Seeing Through the Noise: Improving Infrared Small Target Detection and Segmentation from Noise Suppression Perspective¶
Conference: CVPR 2026
Paper: CVF Open Access
Code: None
Area: Object Detection / Infrared Small Target
Keywords: Infrared Small Target, Noise Suppression, Frequency Domain Analysis, Feature Pyramid, False Alarm Suppression
TL;DR¶
Addressing the issue where enhancing high-frequency features simultaneously increases false alarm rates in infrared small target detection, this paper proposes a noise-suppression feature pyramid network (NS-FPN) from a frequency-domain perspective.

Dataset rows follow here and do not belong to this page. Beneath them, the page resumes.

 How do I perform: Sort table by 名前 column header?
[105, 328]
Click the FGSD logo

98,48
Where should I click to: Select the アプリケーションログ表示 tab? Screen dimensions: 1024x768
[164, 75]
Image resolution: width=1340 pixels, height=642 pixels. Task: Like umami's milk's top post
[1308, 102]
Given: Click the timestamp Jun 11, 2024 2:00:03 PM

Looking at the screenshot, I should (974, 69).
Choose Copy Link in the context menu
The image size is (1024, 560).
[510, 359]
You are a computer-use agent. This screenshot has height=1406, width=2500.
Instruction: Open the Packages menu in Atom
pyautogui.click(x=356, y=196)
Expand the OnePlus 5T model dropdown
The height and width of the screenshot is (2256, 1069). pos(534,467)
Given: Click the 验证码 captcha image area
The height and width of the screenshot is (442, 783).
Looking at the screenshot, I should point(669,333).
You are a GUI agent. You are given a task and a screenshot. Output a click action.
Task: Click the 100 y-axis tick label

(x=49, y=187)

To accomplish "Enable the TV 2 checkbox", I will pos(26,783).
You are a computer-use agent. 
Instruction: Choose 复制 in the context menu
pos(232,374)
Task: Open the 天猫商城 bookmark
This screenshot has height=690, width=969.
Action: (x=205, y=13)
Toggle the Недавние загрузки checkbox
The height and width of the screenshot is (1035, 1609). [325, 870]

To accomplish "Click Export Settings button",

By replacing the 1×1 convolutions and upsampling in the FPN with a Low-frequency-guided Feature Purification (LFP) module and a Spiral-aware Feature Sampling (SFS) module, it significantly reduces false alarms and improves localization accuracy with almost no added computational cost.
Background & Motivation¶
Background: Infrared Small Target Detection and Segmentation (IRSTDS) is currently dominated by CNN-based methods. The mainstream approach involves designing complex feature fusion structures (e.g., DNANet, MSHNet, IRSAM) to integrate high-level semantics with low-level details for precise localization of dim, small targets with minimal texture.
Limitations of Prior Work: These methods focus exclusively on "enhancing feature representation" and rely heavily on high-frequency components to depict target edges and details. Consequently, while IoU and Pd (Probability of Detection) are high, the False Alarm rate (Fa) remains elevated—enhancing high-frequency components amplifies the noise embedded within them, leading to background clutter being misidentified as targets.
Key Challenge: Discrete Haar wavelet decomposition reveals a fundamental trade-off: ① High-frequency components are crucial for localization but are primary sources of false alarms; ② Low-frequency components degrade localization precision but offer the best cues for suppressing false alarms. In other words, localization accuracy and false alarm suppression are at opposite ends of the frequency spectrum (high vs. low frequency), making it impossible to optimize both by merely stacking high-frequency features.
Goal / Key Insight: Instead of adding complexity to the network architecture, the authors adopt a neglected perspective—active "noise suppression" rather than blind "feature enhancement." Specifically: use low frequencies to purify noise in high frequencies, and avoid peripheral background noise during the feature fusion (sampling) stage.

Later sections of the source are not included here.